In no Western institutions is the radicalism of Western thought so thoroughly manifested as in the Universities; in no English colonial institutions is Conservatism so manifest. The contrast between Michigan and Sydney is far more striking than that between Harvard and old Cambridge.
Of the religious position of Australia there is little to be said: the Wesleyans, Catholics, and Presbyterians are stronger, and the other denominations weaker, than they are at home. The general mingling of incongruous objects and of conflicting races, characteristic of colonial life, extends to religious buildings. The graceful Wesleyan church, the Chinese joss-house, and the Catholic cathedral stand not far apart in Melbourne. In Australia, the mixture of blood is not yet great. In South Australia, where it is most complete, the Catholics and Wesleyans have great strength.
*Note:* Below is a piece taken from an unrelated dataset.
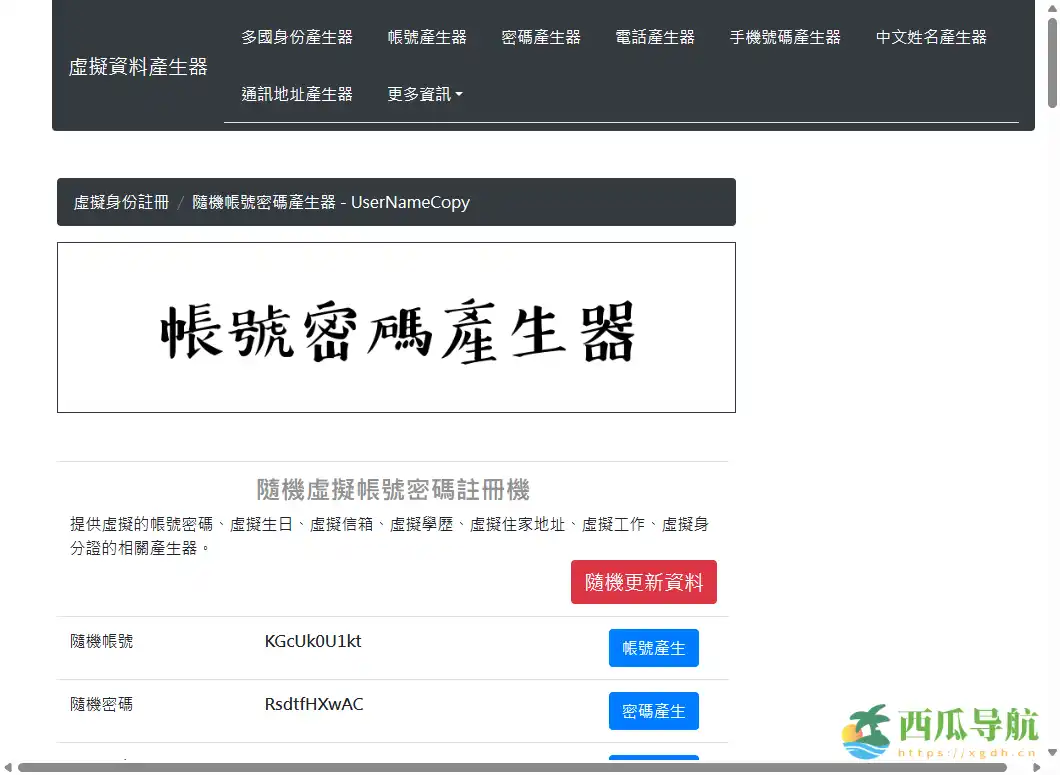Viewport: 1060px width, 775px height.
Task: Click the 密碼產生 button to generate a password
Action: (653, 710)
Anglicanism is naturally strongest where the race is most exclusively British--in Tasmania and New South Wales.
As far as the coast tracts are concerned, Australia, as will be seen from what has been said of the individual colonies, is rapidly ceasing to be a land of great tenancies, and becoming a land of small freeholds, each cultivated by its owner. It need hardly be pointed out that, in the interests of the country and of the race, this is a happy change. When English rural laborers commence to fully realize the misery of their position, they will find not only America, but Australia also, open to them as a refuge and future home. Looming in the distance, we still, however, see the American problem of whether the Englishman can live out of England. Can he thrive except where mist and damp preserve the juices of his frame? He comes from the fogs of the Baltic shores, and from the Flemish lowlands; gains in vigor in the south island of New Zealand. In Australia and America--hot and dry--the type has already changed. Will it eventually disappear?
It is still an open question whether the change of type among the English in America and Australia is a climatic adaptation on the part of nature, or a temporary divergence produced by abnormal causes, and capable of being modified by care.
Before we had done our talk, the ship was pooped by a green sea, which, curling in over her taffrail, swept her decks from end to end, and our helmsmen, although regular old “hard-a-weather” fellows, had difficulty in keeping her upon her course. It was the last of the gale, and when we made up our beds upon the skylights, the heavens were clear of scud, though the moon was still craped with a ceaseless roll of cloud.